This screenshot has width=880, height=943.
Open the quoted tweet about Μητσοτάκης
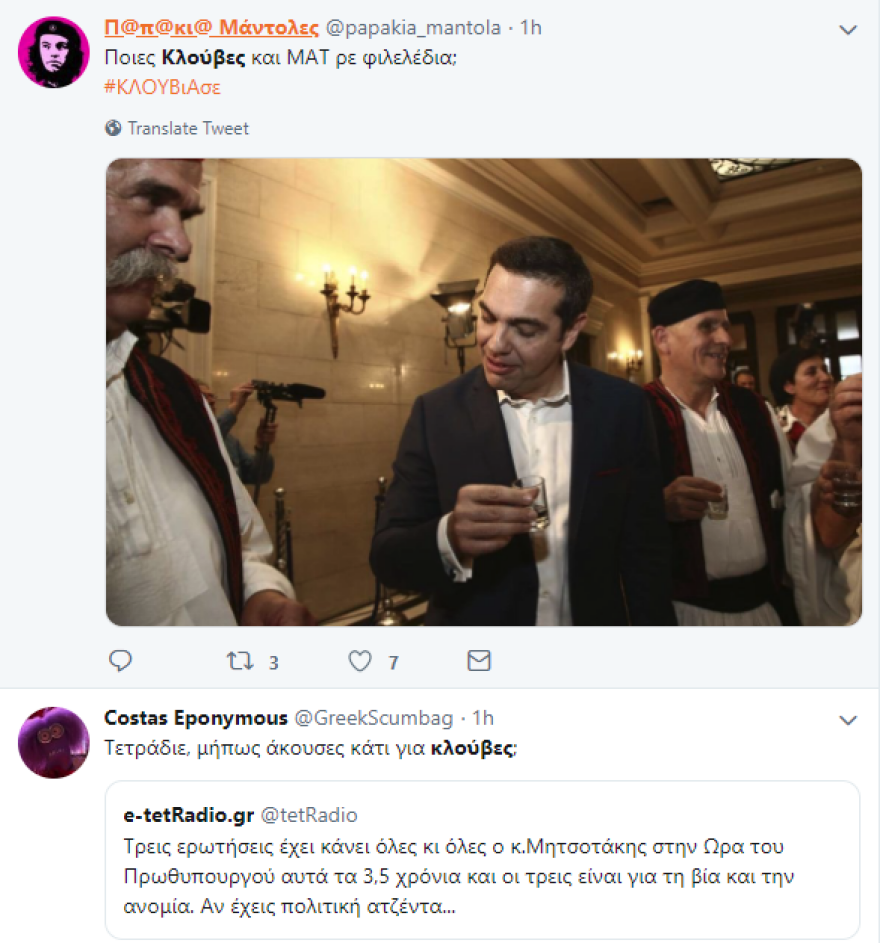480,875
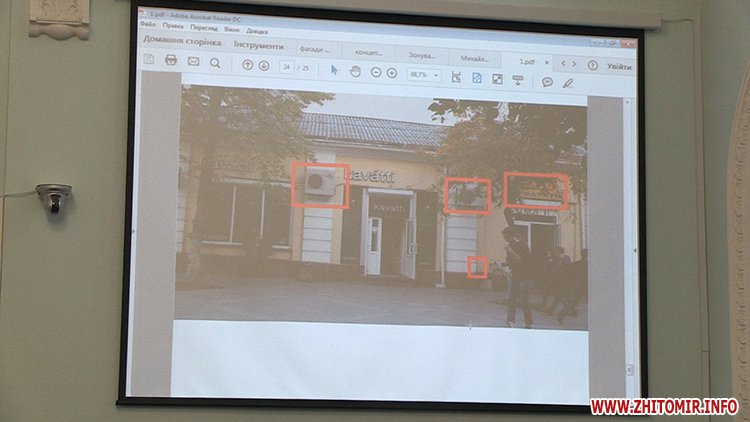750x422 pixels.
Task: Open the search magnifier tool
Action: click(215, 63)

----------

__What you will do__: Count the lines of the records above that contain the word "Open", treating uppercase and lowercase as different, and reply with the number alone.

__Answer in full__: 2